Na hora da despedida, Kobe foi Kobe.
60 pontos e o cesto da vitória. Mas com 50 lançamentos e “hero ball” ao extremo. Foi um bom resumo da carreira do Black Mamba. Uma carreira de feitos e números individuais extraordinários, capaz de esticar os limites do humanamente possível, mas feita à sua maneira.
“Tem números extraordinários, mas não da forma mais eficiente e muitas vezes de forma contrária aos fundamentos do jogo. Números individuais extraordinários, mas feitos à maneira dele e, muitas vezes, em prejuízo da própria equipa.
A mesma dicotomia que encontramos no seu talento. Kobe é o jogador mais talentoso da sua geração e um dos jogadores mais talentosos de sempre, mas muitas vezes não usava esse talento da forma mais colectiva. Quis sempre fazer as coisas à sua maneira e nem sempre essa era a melhor maneira.
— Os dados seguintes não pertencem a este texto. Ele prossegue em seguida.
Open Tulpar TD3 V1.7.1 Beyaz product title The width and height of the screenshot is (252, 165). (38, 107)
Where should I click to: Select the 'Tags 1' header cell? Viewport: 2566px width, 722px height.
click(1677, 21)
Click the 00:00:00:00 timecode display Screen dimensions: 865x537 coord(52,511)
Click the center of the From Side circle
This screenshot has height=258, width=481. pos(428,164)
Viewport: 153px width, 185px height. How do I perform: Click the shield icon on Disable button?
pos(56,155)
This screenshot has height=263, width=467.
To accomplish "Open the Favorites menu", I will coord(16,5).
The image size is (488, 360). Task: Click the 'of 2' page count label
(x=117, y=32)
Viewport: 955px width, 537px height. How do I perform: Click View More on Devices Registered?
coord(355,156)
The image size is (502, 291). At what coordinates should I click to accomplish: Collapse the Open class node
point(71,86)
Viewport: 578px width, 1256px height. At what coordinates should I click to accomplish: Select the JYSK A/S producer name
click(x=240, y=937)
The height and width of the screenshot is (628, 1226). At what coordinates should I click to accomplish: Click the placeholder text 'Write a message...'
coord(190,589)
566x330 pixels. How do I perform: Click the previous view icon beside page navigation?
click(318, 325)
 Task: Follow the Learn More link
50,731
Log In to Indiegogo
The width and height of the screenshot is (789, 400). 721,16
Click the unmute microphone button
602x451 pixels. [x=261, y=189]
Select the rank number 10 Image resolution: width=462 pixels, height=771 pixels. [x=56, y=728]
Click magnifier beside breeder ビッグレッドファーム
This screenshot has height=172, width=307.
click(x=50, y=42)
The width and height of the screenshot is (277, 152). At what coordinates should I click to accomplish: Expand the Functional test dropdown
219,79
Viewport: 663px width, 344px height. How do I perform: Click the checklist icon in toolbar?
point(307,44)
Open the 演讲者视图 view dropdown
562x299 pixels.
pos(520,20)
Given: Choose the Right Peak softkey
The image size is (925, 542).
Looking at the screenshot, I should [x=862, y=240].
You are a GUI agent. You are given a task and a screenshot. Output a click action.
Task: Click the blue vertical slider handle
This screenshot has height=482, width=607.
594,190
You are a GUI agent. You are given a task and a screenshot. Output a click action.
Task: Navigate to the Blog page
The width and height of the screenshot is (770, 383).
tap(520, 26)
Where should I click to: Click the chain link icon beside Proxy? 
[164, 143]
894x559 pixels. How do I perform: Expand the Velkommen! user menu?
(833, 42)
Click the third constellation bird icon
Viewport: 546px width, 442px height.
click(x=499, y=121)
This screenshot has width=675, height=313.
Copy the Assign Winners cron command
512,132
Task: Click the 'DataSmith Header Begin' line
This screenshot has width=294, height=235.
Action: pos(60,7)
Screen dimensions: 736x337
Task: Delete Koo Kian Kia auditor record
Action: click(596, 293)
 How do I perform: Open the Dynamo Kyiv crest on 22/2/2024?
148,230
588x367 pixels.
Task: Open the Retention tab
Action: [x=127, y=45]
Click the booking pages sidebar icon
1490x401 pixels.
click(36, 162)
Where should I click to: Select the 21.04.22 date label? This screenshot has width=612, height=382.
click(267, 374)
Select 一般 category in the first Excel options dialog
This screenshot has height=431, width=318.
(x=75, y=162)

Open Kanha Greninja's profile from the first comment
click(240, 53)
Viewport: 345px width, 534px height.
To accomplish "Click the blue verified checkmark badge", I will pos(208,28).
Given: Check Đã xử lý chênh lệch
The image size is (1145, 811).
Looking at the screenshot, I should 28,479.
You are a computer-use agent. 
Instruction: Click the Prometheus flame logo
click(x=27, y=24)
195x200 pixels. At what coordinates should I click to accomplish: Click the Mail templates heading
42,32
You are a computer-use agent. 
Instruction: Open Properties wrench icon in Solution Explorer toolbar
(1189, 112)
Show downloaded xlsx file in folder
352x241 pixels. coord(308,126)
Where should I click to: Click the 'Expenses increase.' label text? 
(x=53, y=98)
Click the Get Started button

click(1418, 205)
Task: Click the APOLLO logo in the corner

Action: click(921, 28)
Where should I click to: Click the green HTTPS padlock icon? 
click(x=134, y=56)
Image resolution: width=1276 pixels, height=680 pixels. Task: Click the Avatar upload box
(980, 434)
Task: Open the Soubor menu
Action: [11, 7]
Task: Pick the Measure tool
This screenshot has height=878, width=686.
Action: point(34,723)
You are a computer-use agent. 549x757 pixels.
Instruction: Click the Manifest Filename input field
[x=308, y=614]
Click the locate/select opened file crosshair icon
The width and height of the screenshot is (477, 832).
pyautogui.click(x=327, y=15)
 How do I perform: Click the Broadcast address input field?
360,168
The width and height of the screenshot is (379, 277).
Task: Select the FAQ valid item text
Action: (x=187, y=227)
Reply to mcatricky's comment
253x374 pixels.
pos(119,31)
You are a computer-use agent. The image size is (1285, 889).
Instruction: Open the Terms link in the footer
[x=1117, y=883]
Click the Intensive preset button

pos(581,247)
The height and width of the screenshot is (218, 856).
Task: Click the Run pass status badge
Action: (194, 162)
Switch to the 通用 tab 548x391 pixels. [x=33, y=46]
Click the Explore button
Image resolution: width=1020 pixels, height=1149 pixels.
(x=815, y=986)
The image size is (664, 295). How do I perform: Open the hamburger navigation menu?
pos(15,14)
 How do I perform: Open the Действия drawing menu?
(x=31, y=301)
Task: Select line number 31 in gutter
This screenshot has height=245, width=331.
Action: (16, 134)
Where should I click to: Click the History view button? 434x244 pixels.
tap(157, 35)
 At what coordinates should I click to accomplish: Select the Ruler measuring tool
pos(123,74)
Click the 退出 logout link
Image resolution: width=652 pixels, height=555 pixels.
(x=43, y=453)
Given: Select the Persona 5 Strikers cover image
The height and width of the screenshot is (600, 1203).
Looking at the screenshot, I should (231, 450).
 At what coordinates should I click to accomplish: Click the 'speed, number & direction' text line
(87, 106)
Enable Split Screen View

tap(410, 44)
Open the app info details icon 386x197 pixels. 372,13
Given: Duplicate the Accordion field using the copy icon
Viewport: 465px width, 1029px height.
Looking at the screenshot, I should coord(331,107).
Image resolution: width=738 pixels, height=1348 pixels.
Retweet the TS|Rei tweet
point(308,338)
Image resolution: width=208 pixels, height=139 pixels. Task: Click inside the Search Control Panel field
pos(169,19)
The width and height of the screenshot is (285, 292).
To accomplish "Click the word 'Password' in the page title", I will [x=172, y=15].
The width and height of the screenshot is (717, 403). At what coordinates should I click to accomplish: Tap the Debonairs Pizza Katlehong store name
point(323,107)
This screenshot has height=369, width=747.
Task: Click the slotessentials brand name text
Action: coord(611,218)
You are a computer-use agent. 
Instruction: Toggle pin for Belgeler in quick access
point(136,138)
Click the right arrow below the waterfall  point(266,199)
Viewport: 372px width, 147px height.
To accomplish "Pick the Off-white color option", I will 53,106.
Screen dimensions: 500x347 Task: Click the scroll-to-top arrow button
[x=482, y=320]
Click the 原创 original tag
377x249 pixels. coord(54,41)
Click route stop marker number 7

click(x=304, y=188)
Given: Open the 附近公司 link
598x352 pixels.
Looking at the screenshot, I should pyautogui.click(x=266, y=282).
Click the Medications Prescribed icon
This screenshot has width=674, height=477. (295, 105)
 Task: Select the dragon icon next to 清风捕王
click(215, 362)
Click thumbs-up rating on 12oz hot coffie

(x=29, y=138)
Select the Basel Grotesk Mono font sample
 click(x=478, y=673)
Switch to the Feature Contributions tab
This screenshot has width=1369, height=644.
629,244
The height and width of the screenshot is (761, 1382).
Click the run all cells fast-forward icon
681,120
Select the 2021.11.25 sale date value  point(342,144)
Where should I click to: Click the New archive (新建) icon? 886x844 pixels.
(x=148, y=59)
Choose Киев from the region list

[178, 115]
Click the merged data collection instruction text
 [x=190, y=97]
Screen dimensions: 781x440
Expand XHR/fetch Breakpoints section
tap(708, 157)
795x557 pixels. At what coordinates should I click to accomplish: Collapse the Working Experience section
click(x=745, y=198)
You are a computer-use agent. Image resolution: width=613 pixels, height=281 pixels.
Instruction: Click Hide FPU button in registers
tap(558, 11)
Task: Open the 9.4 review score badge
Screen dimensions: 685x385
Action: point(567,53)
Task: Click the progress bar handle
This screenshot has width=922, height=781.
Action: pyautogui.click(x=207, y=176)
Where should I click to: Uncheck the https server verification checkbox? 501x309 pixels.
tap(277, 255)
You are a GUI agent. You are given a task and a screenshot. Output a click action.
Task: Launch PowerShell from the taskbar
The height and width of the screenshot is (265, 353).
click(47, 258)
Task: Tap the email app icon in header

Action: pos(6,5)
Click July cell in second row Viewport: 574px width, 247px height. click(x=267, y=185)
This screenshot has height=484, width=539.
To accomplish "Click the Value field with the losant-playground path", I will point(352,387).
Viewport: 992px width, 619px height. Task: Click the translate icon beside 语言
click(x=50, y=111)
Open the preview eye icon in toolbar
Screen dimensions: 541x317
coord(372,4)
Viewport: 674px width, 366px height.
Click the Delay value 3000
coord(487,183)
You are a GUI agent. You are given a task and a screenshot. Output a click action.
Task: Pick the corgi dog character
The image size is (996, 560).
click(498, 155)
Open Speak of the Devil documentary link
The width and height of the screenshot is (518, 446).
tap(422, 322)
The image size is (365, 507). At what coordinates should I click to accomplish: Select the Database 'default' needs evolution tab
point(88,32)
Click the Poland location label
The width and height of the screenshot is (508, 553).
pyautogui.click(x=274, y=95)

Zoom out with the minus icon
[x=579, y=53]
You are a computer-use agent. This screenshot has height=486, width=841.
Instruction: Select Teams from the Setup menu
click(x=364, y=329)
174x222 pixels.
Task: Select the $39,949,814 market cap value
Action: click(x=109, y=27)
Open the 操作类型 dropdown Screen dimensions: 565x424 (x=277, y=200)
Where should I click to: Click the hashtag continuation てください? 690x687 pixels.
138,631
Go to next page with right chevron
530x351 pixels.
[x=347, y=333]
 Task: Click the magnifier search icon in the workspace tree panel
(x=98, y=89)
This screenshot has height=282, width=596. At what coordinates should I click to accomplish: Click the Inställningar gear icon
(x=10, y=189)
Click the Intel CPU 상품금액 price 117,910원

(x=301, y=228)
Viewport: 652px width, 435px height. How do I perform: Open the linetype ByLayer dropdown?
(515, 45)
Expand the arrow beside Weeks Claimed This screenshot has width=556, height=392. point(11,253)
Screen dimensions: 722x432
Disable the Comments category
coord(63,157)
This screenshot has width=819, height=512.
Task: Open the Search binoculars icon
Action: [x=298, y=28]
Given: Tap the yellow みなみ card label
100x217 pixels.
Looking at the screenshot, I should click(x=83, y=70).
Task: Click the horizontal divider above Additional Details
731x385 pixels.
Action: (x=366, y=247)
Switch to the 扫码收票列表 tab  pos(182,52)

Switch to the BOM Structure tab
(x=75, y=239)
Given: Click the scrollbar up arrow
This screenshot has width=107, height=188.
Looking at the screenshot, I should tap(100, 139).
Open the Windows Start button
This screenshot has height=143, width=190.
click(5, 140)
Só que conseguia ter sucesso jogando dessa forma errada devido a esse talento extraordinário.
E a mesma dicotomia que encontramos na sua personalidade. Um jogador que queria ganhar acima de tudo, mas nos seus termos e condições. Queria ganhar, mas numa equipa onde ele fosse o líder e melhor jogador. Queria ter sucesso colectivo, mas sem sacrificar o seu sucesso individual.”
Ontem, foi assim mais uma vez. Kobe estabeleceu o máximo de pontos num jogo desta temporada (ultrapassou os 59 de Anthony Davis), mas também estabeleceu o máximo de lançamentos tentados (desta temporada e dos últimos 30 anos! Lançou 50 vezes em 42 minutos de jogo!). Kobe fez mais um feito heróico, mas o ataque dos Lakers durante todo o jogo resumiu-se a passar-lhe a bola e deixá-lo jogar 1x1 (ou 1x2 ou 1x3).
Foi um jogo que tanto dá argumentos aos fãs para o glorificarem como aos haters para o atacarem. E essa é a melhor saída de cena possível para um dos jogadores mais amados e odiados de sempre.
Por uma última vez, Kobe foi herói. E por uma última vez, foi vilão. Pela última vez, Kobe foi Kobe. Não podia ter sido uma despedida mais perfeita. Podemos amá-lo, podemos odiá-lo. Mas vamos com certeza sentir a sua falta.